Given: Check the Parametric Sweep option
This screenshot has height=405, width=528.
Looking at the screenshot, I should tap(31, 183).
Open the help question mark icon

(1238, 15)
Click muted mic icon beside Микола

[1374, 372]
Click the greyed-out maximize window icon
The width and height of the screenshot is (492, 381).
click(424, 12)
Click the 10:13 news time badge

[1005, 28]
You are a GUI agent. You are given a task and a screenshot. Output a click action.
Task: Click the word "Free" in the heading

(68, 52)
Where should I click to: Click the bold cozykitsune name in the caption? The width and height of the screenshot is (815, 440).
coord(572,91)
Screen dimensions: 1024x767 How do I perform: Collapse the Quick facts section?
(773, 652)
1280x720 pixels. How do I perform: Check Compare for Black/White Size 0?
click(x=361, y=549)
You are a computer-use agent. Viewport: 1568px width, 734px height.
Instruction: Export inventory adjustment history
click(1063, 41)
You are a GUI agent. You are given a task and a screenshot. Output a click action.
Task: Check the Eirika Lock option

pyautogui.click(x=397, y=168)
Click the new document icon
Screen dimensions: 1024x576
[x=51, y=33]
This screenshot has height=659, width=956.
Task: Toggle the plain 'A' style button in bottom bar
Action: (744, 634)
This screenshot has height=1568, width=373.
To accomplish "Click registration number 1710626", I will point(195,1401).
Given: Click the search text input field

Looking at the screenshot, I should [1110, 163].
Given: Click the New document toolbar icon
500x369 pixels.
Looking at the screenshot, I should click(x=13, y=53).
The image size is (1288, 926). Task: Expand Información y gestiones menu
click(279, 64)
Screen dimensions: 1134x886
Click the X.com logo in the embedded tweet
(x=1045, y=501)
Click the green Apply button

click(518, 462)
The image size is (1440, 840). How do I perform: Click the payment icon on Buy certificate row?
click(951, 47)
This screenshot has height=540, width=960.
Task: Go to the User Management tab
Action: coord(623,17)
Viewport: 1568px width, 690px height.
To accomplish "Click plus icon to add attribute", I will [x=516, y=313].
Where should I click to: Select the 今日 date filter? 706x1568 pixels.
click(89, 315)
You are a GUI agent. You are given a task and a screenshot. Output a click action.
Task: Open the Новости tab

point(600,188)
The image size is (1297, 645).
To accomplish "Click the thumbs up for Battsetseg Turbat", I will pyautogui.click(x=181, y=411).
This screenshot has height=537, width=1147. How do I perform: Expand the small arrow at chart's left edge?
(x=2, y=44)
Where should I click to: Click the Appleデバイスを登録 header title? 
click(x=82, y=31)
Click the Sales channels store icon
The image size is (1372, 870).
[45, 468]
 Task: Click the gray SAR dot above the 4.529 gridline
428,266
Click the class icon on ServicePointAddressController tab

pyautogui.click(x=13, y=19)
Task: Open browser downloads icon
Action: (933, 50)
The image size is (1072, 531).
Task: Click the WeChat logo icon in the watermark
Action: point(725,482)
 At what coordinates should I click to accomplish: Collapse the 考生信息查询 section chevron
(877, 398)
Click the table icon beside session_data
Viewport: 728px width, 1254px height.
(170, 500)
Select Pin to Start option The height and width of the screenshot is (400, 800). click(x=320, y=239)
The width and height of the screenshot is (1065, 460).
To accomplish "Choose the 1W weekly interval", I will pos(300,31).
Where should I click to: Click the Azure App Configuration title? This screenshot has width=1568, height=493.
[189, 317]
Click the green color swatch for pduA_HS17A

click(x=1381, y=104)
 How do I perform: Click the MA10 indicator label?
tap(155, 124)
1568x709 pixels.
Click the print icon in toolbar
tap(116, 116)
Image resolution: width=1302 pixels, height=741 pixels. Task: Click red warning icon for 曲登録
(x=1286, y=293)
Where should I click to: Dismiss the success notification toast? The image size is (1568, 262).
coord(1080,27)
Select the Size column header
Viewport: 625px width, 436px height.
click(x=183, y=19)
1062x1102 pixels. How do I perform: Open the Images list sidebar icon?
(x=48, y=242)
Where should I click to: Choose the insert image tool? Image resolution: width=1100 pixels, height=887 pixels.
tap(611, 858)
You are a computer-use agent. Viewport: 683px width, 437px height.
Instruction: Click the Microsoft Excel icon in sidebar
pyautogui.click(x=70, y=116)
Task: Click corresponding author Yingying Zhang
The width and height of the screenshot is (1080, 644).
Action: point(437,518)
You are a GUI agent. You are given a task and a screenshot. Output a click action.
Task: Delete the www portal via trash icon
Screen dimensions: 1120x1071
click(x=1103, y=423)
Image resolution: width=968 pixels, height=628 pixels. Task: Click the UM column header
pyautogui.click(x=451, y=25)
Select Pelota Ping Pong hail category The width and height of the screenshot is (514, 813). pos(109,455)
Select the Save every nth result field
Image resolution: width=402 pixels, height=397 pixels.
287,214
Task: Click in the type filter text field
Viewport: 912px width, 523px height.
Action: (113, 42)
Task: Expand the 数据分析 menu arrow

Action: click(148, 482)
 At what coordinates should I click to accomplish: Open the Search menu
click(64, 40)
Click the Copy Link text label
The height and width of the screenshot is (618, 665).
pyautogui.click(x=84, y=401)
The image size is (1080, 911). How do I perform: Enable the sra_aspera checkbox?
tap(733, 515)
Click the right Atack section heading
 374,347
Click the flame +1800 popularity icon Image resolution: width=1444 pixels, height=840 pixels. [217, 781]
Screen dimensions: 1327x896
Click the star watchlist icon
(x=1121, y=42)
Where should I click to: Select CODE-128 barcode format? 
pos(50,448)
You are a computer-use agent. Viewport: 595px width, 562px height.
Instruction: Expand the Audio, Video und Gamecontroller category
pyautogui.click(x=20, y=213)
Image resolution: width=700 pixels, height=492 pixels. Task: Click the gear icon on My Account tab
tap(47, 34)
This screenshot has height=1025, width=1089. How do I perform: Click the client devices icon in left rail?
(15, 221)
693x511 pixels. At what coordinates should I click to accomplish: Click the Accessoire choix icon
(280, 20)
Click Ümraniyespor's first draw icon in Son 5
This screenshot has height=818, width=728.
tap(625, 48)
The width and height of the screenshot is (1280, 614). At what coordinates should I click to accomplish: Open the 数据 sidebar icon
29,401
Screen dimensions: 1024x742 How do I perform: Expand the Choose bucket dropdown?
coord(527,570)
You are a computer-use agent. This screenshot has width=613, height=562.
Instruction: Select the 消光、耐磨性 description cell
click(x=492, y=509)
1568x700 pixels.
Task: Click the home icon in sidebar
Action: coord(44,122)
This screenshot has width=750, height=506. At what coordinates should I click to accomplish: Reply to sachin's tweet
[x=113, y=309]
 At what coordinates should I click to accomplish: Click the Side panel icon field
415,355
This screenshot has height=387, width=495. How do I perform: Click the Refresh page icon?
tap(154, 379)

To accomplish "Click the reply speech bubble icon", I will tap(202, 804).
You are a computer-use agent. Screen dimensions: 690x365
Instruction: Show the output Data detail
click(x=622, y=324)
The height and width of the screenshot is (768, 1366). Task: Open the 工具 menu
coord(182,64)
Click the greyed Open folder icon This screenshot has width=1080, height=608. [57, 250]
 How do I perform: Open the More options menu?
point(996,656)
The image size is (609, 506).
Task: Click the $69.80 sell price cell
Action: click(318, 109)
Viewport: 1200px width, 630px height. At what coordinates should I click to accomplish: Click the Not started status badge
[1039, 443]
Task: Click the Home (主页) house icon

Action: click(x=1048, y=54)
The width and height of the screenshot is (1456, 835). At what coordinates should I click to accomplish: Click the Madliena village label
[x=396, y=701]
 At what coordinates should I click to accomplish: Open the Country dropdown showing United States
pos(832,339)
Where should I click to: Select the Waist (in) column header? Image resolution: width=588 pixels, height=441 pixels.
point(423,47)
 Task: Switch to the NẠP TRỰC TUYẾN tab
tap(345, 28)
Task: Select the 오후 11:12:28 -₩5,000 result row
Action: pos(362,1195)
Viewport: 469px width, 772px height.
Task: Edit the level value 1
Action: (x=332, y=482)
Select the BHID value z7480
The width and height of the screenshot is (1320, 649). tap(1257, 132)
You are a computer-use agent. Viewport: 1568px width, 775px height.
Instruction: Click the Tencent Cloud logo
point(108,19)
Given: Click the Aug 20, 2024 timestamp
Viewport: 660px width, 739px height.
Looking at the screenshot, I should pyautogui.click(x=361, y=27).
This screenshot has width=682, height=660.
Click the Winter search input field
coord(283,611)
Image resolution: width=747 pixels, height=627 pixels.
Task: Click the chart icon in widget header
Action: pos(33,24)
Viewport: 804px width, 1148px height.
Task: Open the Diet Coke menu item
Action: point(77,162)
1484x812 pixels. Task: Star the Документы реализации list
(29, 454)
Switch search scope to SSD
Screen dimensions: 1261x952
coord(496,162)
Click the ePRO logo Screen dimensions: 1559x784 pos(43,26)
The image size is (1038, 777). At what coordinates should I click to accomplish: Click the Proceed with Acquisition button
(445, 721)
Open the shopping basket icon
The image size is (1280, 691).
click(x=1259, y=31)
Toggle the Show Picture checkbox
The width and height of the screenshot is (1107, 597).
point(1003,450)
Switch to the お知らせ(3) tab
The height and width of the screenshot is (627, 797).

--------

> [Assignment]:
Which lines above include the word "computer"? Show each one.

> [Problem solution]:
You are a computer-use agent. Viewport: 1568px width, 734px height.
You are a computer-use agent. Viewport: 683px width, 437px height.
You are a computer-use agent. Viewport: 595px width, 562px height.
You are a computer-use agent. This screenshot has width=613, height=562.
You are a computer-use agent. Screen dimensions: 690x365
You are a computer-use agent. Viewport: 1568px width, 775px height.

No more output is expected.